Collection entries –
%%
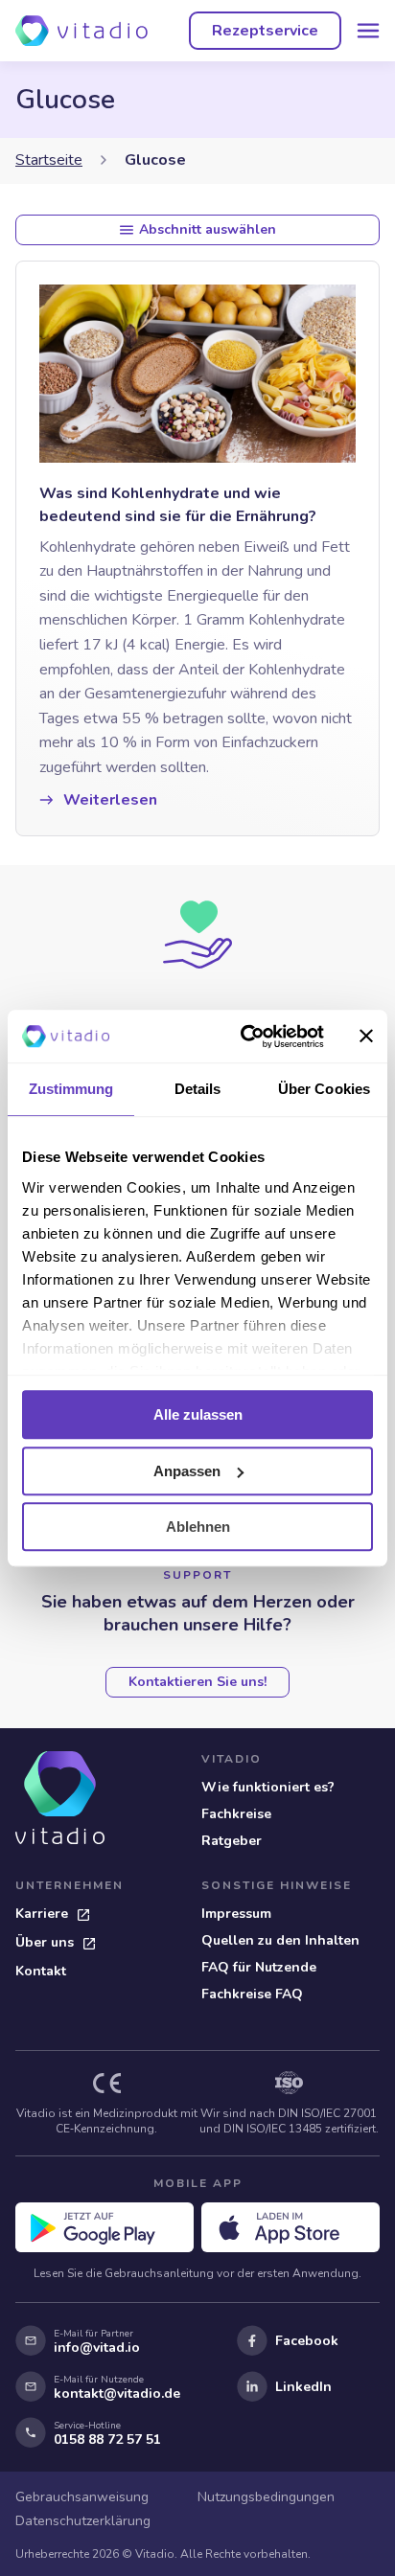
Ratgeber (231, 1841)
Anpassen (187, 1471)
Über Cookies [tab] (324, 1089)
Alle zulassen (198, 1414)
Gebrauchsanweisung (82, 2497)
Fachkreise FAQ (252, 1994)
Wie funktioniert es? (268, 1787)
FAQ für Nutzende (258, 1967)
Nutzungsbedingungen (266, 2497)
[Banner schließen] (366, 1036)
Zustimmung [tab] (71, 1089)
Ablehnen (198, 1526)
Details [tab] (197, 1089)
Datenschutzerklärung (83, 2521)
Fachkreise (236, 1814)
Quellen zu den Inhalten (280, 1940)
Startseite (48, 160)
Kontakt (40, 1971)
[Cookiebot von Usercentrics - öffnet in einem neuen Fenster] (244, 1036)
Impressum (236, 1913)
%%
Reproduce every line of the listing above word for word, leaving out the picture.

Ratgeber (231, 1841)
Anpassen (187, 1471)
Über Cookies [tab] (324, 1089)
Alle zulassen (198, 1414)
Gebrauchsanweisung (82, 2497)
Fachkreise FAQ (252, 1994)
Wie funktioniert es? (268, 1787)
FAQ für Nutzende (258, 1967)
Nutzungsbedingungen (266, 2497)
[Banner schließen] (366, 1036)
Zustimmung [tab] (71, 1089)
Ablehnen (198, 1526)
Details [tab] (197, 1089)
Datenschutzerklärung (83, 2521)
Fachkreise (236, 1814)
Quellen zu den Inhalten (280, 1940)
Startseite (48, 160)
Kontakt (40, 1971)
[Cookiebot von Usercentrics - öffnet in einem neuen Fenster] (244, 1036)
Impressum (236, 1913)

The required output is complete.